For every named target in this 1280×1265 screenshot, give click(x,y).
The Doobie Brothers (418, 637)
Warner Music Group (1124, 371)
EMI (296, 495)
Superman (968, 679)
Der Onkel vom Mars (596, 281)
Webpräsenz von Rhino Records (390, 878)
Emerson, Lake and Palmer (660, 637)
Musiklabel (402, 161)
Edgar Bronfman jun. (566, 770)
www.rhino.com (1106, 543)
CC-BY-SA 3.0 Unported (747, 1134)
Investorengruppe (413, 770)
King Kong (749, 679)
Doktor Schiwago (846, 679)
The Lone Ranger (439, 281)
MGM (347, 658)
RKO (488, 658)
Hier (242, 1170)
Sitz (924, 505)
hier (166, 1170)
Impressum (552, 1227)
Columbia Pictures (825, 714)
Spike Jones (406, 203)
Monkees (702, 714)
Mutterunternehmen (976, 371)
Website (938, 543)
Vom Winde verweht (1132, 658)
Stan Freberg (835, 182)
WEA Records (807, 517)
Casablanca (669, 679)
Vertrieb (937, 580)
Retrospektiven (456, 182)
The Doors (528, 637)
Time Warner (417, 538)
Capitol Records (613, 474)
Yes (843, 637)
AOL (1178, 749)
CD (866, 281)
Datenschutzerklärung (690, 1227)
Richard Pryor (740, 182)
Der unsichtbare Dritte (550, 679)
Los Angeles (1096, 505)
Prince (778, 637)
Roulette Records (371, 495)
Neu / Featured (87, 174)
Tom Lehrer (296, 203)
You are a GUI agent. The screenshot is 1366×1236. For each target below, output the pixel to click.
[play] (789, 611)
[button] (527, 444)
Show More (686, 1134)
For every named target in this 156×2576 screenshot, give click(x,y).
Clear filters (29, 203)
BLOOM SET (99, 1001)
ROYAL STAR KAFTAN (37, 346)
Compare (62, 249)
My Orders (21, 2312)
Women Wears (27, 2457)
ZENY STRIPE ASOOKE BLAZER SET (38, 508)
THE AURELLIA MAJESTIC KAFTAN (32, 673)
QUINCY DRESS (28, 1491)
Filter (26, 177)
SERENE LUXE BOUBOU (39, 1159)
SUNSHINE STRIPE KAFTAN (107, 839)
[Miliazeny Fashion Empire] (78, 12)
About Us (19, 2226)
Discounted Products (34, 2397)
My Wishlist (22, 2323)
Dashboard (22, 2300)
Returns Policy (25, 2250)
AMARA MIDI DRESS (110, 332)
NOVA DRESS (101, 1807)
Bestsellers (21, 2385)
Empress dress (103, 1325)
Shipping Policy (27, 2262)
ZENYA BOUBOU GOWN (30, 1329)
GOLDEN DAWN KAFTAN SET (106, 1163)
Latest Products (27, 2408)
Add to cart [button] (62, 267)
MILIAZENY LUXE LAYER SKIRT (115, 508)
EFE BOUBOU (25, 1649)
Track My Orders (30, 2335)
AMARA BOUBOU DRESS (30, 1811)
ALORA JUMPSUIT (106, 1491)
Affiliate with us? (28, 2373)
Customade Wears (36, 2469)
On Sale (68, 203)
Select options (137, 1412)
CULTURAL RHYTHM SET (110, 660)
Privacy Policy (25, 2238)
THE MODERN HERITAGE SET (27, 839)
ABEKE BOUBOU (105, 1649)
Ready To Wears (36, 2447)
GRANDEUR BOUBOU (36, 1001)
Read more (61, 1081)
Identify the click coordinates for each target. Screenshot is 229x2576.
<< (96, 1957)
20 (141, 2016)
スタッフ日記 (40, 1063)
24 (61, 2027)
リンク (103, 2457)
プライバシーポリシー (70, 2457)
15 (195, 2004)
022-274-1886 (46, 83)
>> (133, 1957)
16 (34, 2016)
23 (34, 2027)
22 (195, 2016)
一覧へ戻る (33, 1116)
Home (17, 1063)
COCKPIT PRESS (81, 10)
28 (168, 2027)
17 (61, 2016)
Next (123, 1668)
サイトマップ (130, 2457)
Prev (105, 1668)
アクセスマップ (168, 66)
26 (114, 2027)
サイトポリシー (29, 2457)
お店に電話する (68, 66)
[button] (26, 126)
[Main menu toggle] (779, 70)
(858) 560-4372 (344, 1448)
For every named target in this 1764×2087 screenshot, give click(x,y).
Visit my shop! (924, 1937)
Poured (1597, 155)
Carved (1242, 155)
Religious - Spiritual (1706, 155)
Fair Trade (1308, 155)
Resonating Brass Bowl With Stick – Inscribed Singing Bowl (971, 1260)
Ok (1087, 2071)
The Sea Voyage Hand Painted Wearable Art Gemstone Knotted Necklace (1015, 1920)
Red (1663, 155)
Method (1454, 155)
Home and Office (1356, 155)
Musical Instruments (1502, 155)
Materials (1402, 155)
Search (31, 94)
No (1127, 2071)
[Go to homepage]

****************************************

> **Problem description**
Every record above must be set down again, word for word.

> **Reply to the exercise**
For every named target in this 1280×1265 screenshot, give click(x,y).
The Doobie Brothers (418, 637)
Warner Music Group (1124, 371)
EMI (296, 495)
Superman (968, 679)
Der Onkel vom Mars (596, 281)
Webpräsenz von Rhino Records (390, 878)
Emerson, Lake and Palmer (660, 637)
Musiklabel (402, 161)
Edgar Bronfman jun. (566, 770)
www.rhino.com (1106, 543)
CC-BY-SA 3.0 Unported (747, 1134)
Investorengruppe (413, 770)
King Kong (749, 679)
Doktor Schiwago (846, 679)
The Lone Ranger (439, 281)
MGM (347, 658)
RKO (488, 658)
Hier (242, 1170)
Sitz (924, 505)
hier (166, 1170)
Impressum (552, 1227)
Columbia Pictures (825, 714)
Spike Jones (406, 203)
Monkees (702, 714)
Mutterunternehmen (976, 371)
Website (938, 543)
Vom Winde verweht (1132, 658)
Stan Freberg (835, 182)
WEA Records (807, 517)
Casablanca (669, 679)
Vertrieb (937, 580)
Retrospektiven (456, 182)
The Doors (528, 637)
Time Warner (417, 538)
Capitol Records (613, 474)
Yes (843, 637)
AOL (1178, 749)
CD (866, 281)
Datenschutzerklärung (690, 1227)
Richard Pryor (740, 182)
Der unsichtbare Dritte (550, 679)
Los Angeles (1096, 505)
Prince (778, 637)
Roulette Records (371, 495)
Neu / Featured (87, 174)
Tom Lehrer (296, 203)
You are a GUI agent. The screenshot is 1366×1236. For each target below, output the pixel to click.
[play] (789, 611)
[button] (527, 444)
Show More (686, 1134)
For every named target in this 156×2576 screenshot, give click(x,y).
Clear filters (29, 203)
BLOOM SET (99, 1001)
ROYAL STAR KAFTAN (37, 346)
Compare (62, 249)
My Orders (21, 2312)
Women Wears (27, 2457)
ZENY STRIPE ASOOKE BLAZER SET (38, 508)
THE AURELLIA MAJESTIC KAFTAN (32, 673)
QUINCY DRESS (28, 1491)
Filter (26, 177)
SERENE LUXE BOUBOU (39, 1159)
SUNSHINE STRIPE KAFTAN (107, 839)
[Miliazeny Fashion Empire] (78, 12)
About Us (19, 2226)
Discounted Products (34, 2397)
My Wishlist (22, 2323)
Dashboard (22, 2300)
Returns Policy (25, 2250)
AMARA MIDI DRESS (110, 332)
NOVA DRESS (101, 1807)
Bestsellers (21, 2385)
Empress dress (103, 1325)
Shipping Policy (27, 2262)
ZENYA BOUBOU GOWN (30, 1329)
GOLDEN DAWN KAFTAN SET (106, 1163)
Latest Products (27, 2408)
Add to cart [button] (62, 267)
MILIAZENY LUXE LAYER SKIRT (115, 508)
EFE BOUBOU (25, 1649)
Track My Orders (30, 2335)
AMARA BOUBOU DRESS (30, 1811)
ALORA JUMPSUIT (106, 1491)
Affiliate with us? (28, 2373)
Customade Wears (36, 2469)
On Sale (68, 203)
Select options (137, 1412)
CULTURAL RHYTHM SET (110, 660)
Privacy Policy (25, 2238)
THE MODERN HERITAGE SET (27, 839)
ABEKE BOUBOU (105, 1649)
Ready To Wears (36, 2447)
GRANDEUR BOUBOU (36, 1001)
Read more (61, 1081)
Identify the click coordinates for each target. Screenshot is 229x2576.
<< (96, 1957)
20 (141, 2016)
スタッフ日記 (40, 1063)
24 (61, 2027)
リンク (103, 2457)
プライバシーポリシー (70, 2457)
15 (195, 2004)
022-274-1886 (46, 83)
>> (133, 1957)
16 (34, 2016)
23 (34, 2027)
22 (195, 2016)
一覧へ戻る (33, 1116)
Home (17, 1063)
COCKPIT PRESS (81, 10)
28 (168, 2027)
17 (61, 2016)
Next (123, 1668)
サイトマップ (130, 2457)
Prev (105, 1668)
アクセスマップ (168, 66)
26 (114, 2027)
サイトポリシー (29, 2457)
お店に電話する (68, 66)
[button] (26, 126)
[Main menu toggle] (779, 70)
(858) 560-4372 (344, 1448)
For every named target in this 1764×2087 screenshot, give click(x,y).
Visit my shop! (924, 1937)
Poured (1597, 155)
Carved (1242, 155)
Religious - Spiritual (1706, 155)
Fair Trade (1308, 155)
Resonating Brass Bowl With Stick – Inscribed Singing Bowl (971, 1260)
Ok (1087, 2071)
The Sea Voyage Hand Painted Wearable Art Gemstone Knotted Necklace (1015, 1920)
Red (1663, 155)
Method (1454, 155)
Home and Office (1356, 155)
Musical Instruments (1502, 155)
Materials (1402, 155)
Search (31, 94)
No (1127, 2071)
[Go to homepage]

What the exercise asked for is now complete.